Судьба пана Гурта
Как только началась мобилизация, император Франц-Иосиф втянул в водоворот войны и Гурта, владельца продовольственной лавчонки где-то на Жижкове. Он вынул Гурта из гнезда, как озорники-мальчишки птенцов. Выволок его из-за ящиков с маслом и творогом, из-за бутылей с керосином, из-за мешков с кофе и гирлянд лимонов. Оторвали пана Гурта от его фунтиков, сахарных голов и отправили в Галицию. Все произошло на диво просто. Пан Гурт ничего не понимал. Раньше, поспорив с кем-нибудь, он выругает, бывало, своего оппонента, и дело с концом. Нож он употреблял, чтоб резать хлеб и колбасу. А теперь он получил винтовку, штык и сто двадцать патронов вместе с надеждой, что где-нибудь на полях Галиции его разорвет пополам граната.
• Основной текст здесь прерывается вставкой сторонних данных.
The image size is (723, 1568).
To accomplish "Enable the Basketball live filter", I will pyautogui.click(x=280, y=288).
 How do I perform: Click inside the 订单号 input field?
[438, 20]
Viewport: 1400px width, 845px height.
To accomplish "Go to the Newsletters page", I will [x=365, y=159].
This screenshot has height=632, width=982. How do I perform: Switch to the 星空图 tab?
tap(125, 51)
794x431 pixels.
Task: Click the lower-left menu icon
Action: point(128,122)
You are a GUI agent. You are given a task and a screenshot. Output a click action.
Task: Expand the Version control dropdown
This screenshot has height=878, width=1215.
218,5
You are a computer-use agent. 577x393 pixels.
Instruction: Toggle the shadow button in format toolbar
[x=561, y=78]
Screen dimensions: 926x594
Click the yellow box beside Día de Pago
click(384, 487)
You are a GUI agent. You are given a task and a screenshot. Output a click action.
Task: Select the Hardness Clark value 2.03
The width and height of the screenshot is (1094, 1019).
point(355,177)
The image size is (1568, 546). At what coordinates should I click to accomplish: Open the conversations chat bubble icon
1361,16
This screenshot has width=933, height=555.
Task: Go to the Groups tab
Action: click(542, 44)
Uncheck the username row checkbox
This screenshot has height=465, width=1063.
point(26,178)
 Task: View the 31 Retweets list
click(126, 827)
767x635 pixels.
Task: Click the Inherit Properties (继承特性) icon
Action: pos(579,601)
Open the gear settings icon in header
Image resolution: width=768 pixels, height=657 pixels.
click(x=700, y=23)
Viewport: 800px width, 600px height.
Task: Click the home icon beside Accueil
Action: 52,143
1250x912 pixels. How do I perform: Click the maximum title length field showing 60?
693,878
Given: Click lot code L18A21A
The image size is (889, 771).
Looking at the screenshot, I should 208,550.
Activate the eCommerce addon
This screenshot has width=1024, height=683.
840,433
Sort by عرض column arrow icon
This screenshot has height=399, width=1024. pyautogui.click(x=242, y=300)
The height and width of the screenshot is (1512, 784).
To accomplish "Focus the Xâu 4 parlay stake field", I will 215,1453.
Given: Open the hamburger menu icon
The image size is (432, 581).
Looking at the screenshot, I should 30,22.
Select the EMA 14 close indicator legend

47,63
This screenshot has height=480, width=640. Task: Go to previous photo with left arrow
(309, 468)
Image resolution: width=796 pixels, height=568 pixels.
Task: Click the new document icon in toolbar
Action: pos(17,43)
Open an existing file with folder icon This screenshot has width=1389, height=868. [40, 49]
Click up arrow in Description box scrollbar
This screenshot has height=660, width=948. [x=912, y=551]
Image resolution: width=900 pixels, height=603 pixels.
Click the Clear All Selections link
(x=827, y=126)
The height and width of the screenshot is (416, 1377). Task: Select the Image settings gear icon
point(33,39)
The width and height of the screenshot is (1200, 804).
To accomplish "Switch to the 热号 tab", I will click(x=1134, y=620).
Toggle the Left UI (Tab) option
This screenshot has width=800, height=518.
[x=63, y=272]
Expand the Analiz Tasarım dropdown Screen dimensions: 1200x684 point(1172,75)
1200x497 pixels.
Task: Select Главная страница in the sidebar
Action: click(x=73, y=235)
В довершение всего перед отправкой эшелона в те гиблые места капитан произнес перед ними патриотическую речь, которую закончил многообещающими словами:
— Ведь не хотите же вы жить вечно?
Тут капитан так посмотрел на пана Гурта, что тот взял под козырек и неожиданно ляпнул:
— Осмелюсь доложить, я не хочу жить вечно.
За это ему пообещали шпангле после войны.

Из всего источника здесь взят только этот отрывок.